You should not be timing the controller in code with a bitfield -- you have an RTOS for that.  Unless you're tightly resource constrained you should separate the job into logical tasks, and make an RTOS task for each logical task.

This almost certainly means that you want to put the controller in its own task that wakes up and does its business when it needs to.  Ditto your ramp generator, and any other bits and bobs.

If you find that you have one task of the form "if this flag is sent then do A, if that flag is set then do B, etc.", then you've just reenvinted the task loop and put it inside an RTOS task, and that is usually not a good idea.  The whole reason for an RTOS is to take everything out of task loops.

[ - ]
Reply by February 21, 2017

Thank you very much for your help Tim Wescott. My idea behind the bits array isn't to completely block/unblock the processing of PI controller or ramp functions in a task. Both functions are processed with the execution period of the task in which they are placed. The bits are used only as "signals" to set some prescribed value at the output of the ramp or PI controller (bypass the calculation of their difference equations) as a reaction to some event in the controlled system. One of the events is for example transition into "run" state in system's finite state machine. But it isn't the only one event. For example the PI controller function has some bit signaling that the action variable is for example at the allowable maximum or minimum value.

[ - ]
Reply by February 21, 2017

Two solutions that I have used for this in the past (other than the one I mentioned):

First, if the only thing that matters is the instantaneous value of the bit and there's no two-way communications going on, use one bit per variable, and use variables that are atomic types for the processor.  If you do this you'll want to double-check the assembly code, and you'll want to be aware that your code may not be fully portable.  If you're writing to the variable from more than one task, this may not be a good way to go.

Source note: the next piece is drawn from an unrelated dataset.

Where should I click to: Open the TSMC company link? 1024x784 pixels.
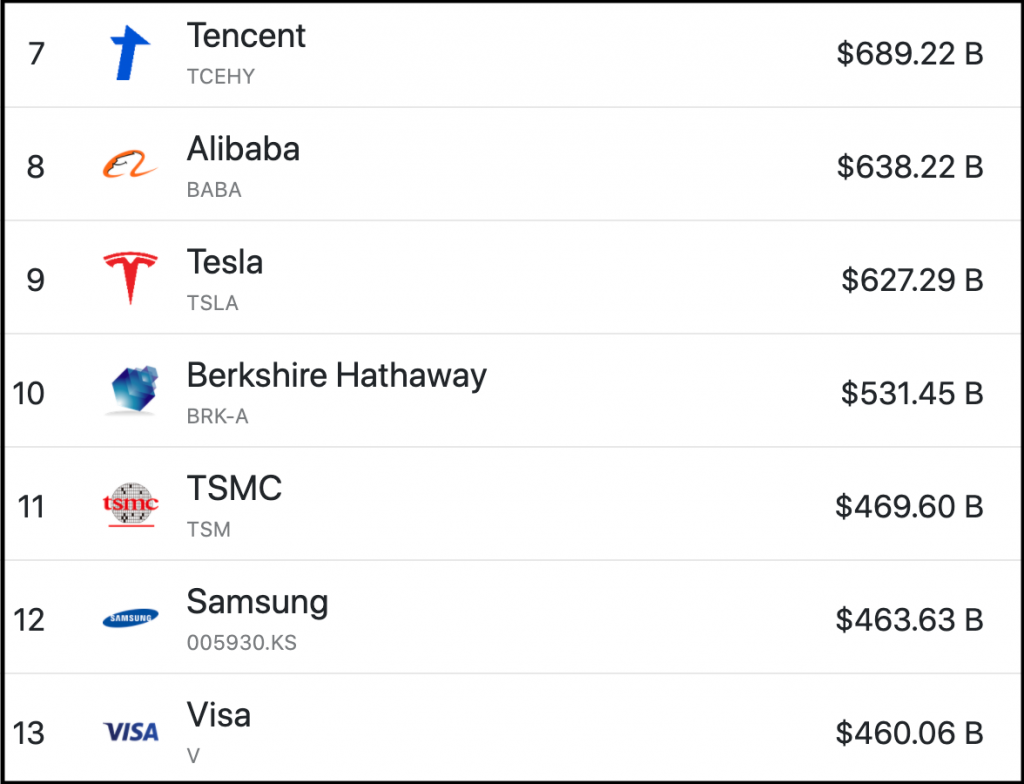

Second, you can protect an operation like that by turning off all interrupts, making your change, and turning on all interrupts.  I mention this with a bit of trepidation, because I've seen people get entirely too enthusiastic about using this and screw up systems because of it.  Basically, if you go turning off interrupts then whatever time is spent with interrupts off increases the worst-case interrupt latency, and by extension the worst-case task-switch time.  However, for things like this you can do the deed in maybe 50 times fewer clock ticks than by going through the OS.